The board approved returning **$48.4M in surplus fuel and purchased power collections** as summer bill credits (~12% reduction). It also approved the 2026 Summer Savings Initiative, expanding efficiency programs including a new Time-of-Use incentive and school HVAC funding. Staff projected Lake Mead could drop ~20 feet despite record conservation efforts.
~714,000 acre-feet of conservation was presented as provisional for 2025, while in-valley agricultural deliveries fell to 2.187 million acre-feet—the lowest in records back to at least 1993. Staff said the April 1 snow survey showed snowpack nearly gone and conditions could rank among the worst years on record. On-farm efficiency generated 196,000+ acre-feet; deficit irrigation also contributed.

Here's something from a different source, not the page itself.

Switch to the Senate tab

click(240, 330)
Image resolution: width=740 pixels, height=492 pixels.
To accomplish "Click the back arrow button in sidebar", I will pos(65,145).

Water updates covered new reservoir designs and a critical AAC siphon bypass plan protecting over 100,000 acres. A director raised concerns automated gates may cut deliveries by 20%, and staff said they have not verified reductions but will check G Lateral. Power staff reported on repower/transmission work and the approved 8,000‑pole program; RICE supply chain risks noted.
The Board approved a $7.5M FLOW infrastructure grant program for local public agencies with a 50-50 cost share and water/ag nexus; applications likely roll out in April 2026. Staff reported inflow projections down nearly 3M acre-feet since November and Lake Mead near 1,056 ft. The Forbearance Agreement amendment was approved.
The Board approved a two-year water conservation program cycle to improve planning certainty for farmers. The district reported achieving a record-breaking 700,000 acre feet of water conservation in 2025, contributing significantly to Lake Mead's recovery. The 2024 on-farm conservation program was completed with final payments now being issued.